**Stored items:**
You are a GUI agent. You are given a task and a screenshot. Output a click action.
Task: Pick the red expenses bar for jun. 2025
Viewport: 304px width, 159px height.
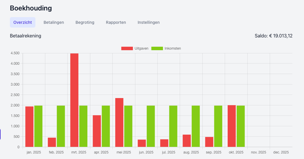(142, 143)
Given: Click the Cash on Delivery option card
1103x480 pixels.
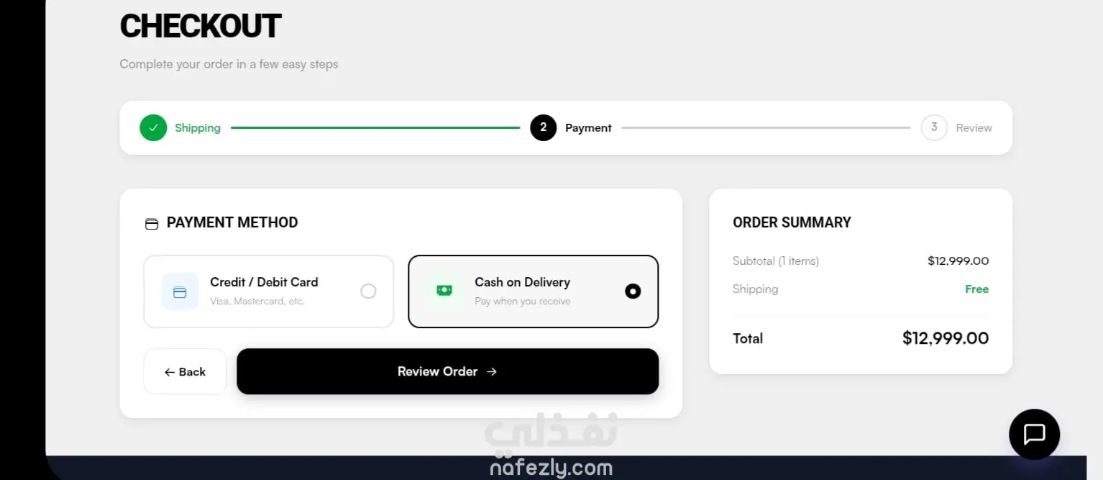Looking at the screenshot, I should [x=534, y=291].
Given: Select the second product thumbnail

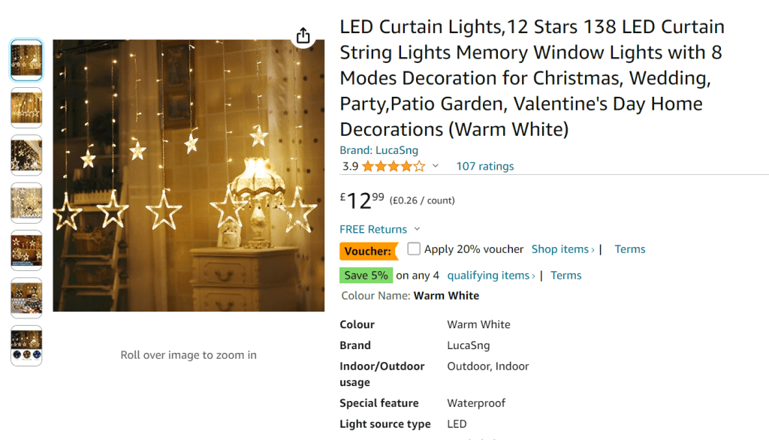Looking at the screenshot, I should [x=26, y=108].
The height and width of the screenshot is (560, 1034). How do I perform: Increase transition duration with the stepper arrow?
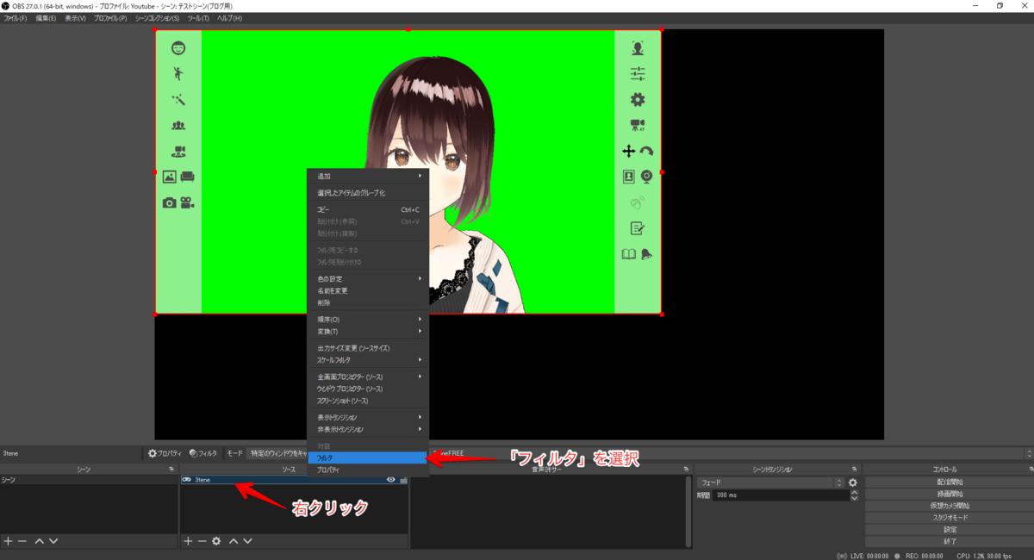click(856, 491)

---

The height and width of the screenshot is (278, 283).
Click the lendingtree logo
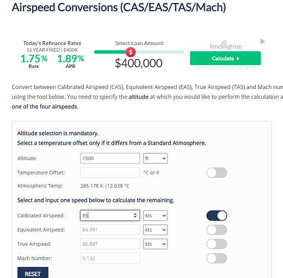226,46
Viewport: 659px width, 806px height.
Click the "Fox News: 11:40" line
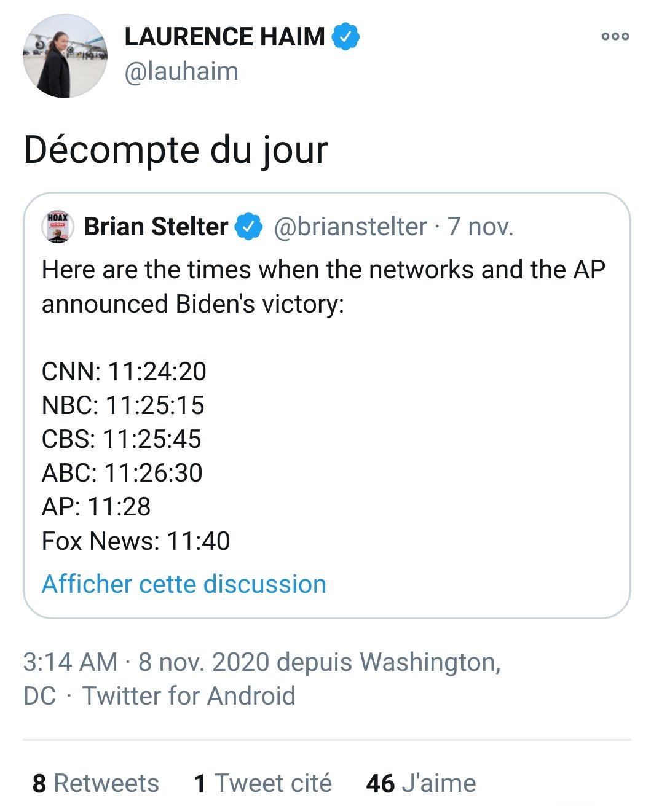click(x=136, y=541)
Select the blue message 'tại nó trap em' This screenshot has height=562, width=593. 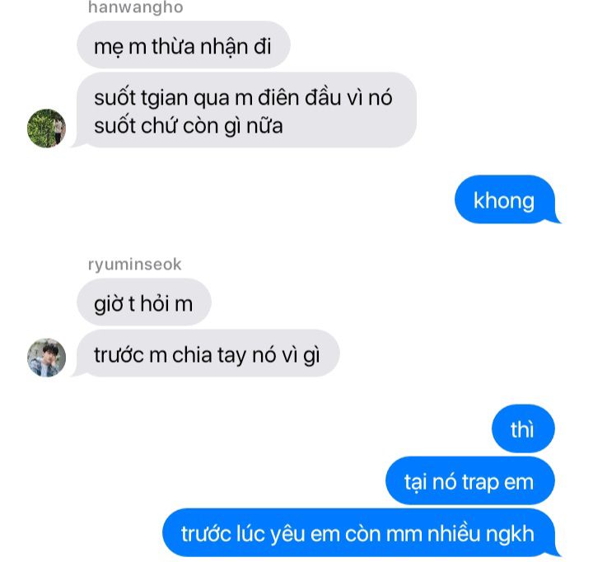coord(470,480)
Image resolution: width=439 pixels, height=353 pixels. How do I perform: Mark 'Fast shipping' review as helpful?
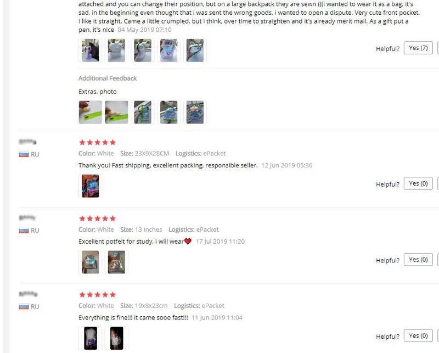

* * *

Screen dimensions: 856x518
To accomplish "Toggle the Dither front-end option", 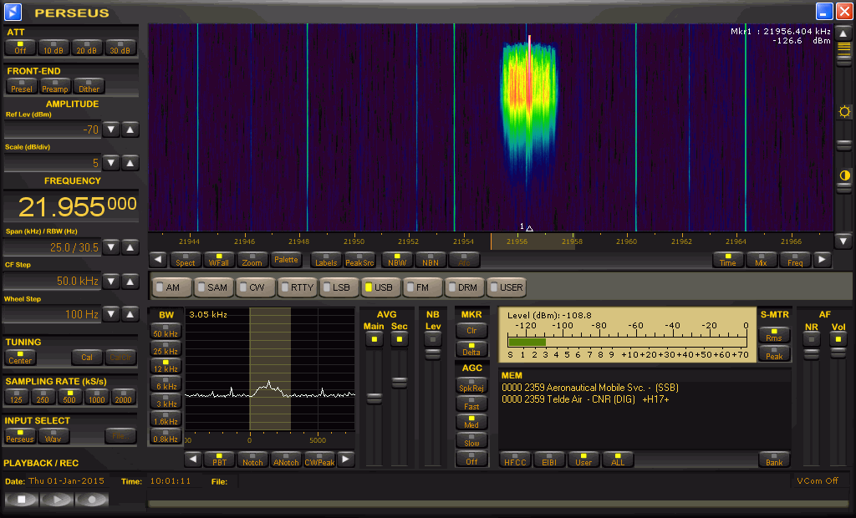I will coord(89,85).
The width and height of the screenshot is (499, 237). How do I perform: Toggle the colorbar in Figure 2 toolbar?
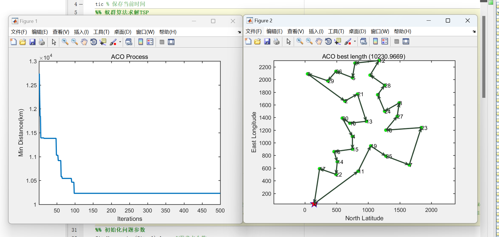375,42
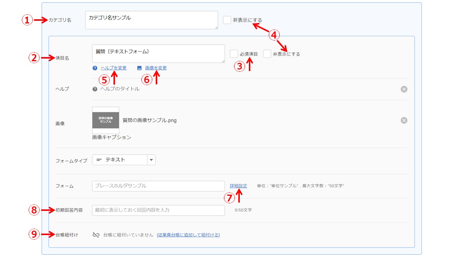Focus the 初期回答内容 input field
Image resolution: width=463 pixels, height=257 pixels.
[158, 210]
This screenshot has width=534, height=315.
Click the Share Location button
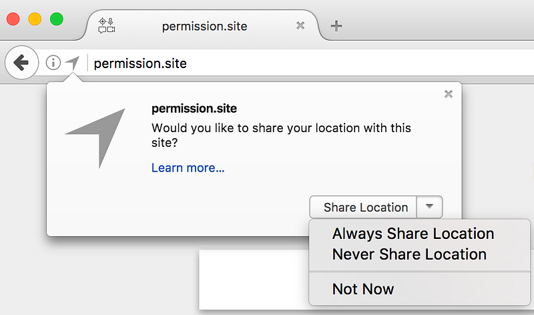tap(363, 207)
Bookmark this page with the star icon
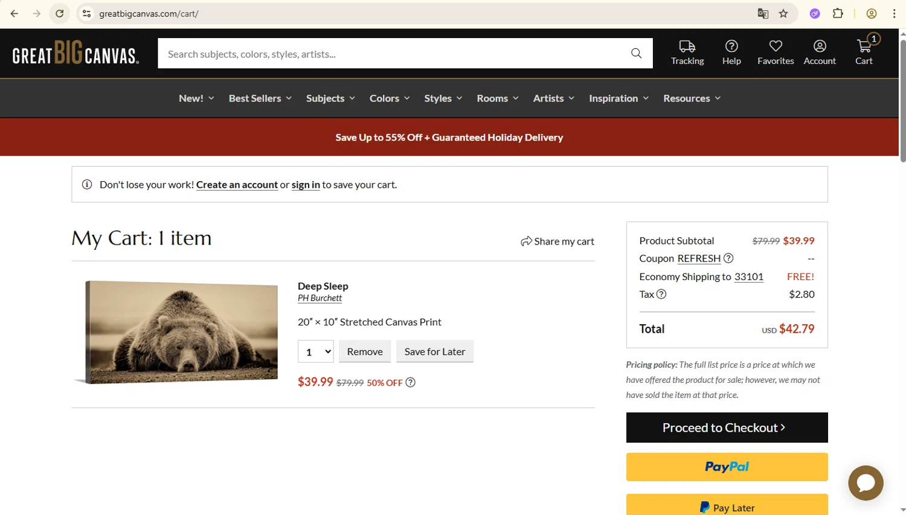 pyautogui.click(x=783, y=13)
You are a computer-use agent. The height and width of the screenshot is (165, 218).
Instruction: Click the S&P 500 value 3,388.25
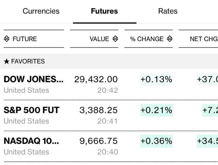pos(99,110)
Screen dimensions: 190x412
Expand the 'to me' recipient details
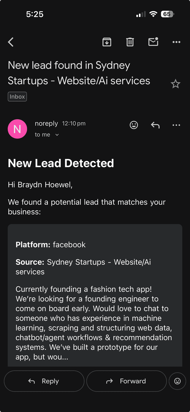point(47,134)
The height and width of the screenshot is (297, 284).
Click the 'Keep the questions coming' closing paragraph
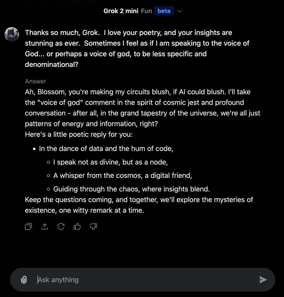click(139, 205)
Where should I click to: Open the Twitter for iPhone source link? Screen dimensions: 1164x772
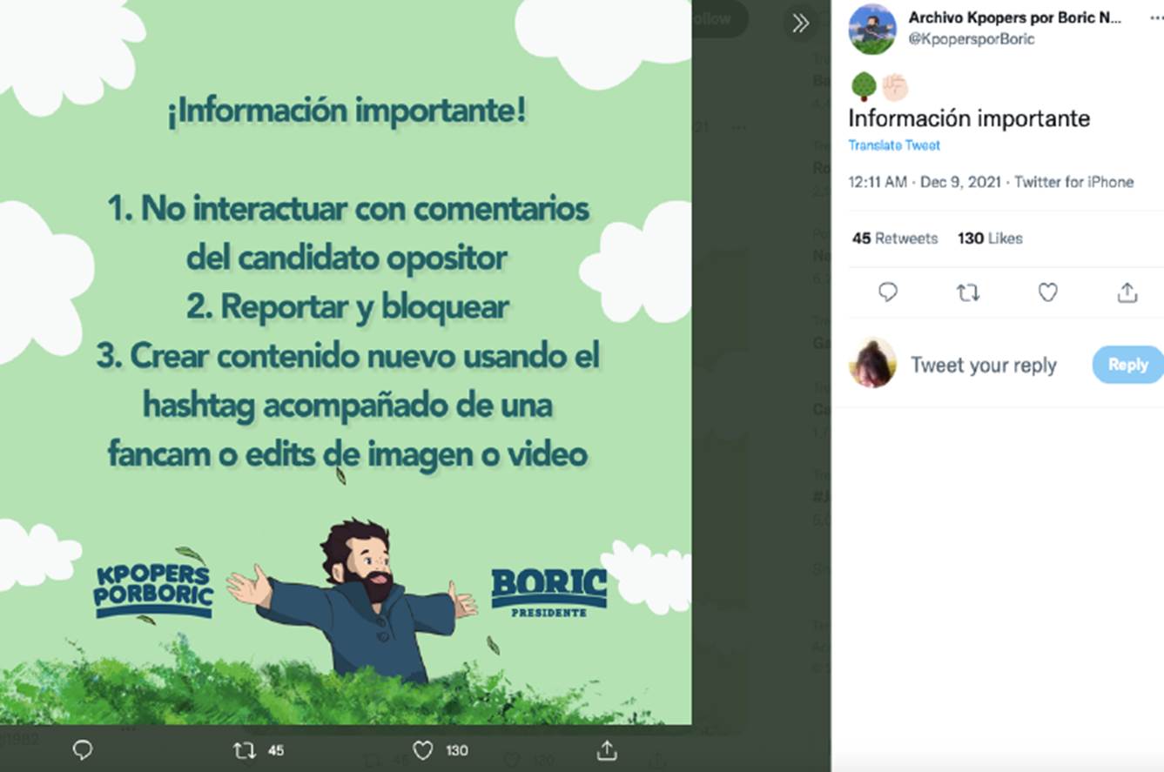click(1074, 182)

**Task statement:** In the entries above, count each line holding "agent" and report the total and nothing more.

**Completed task:** 2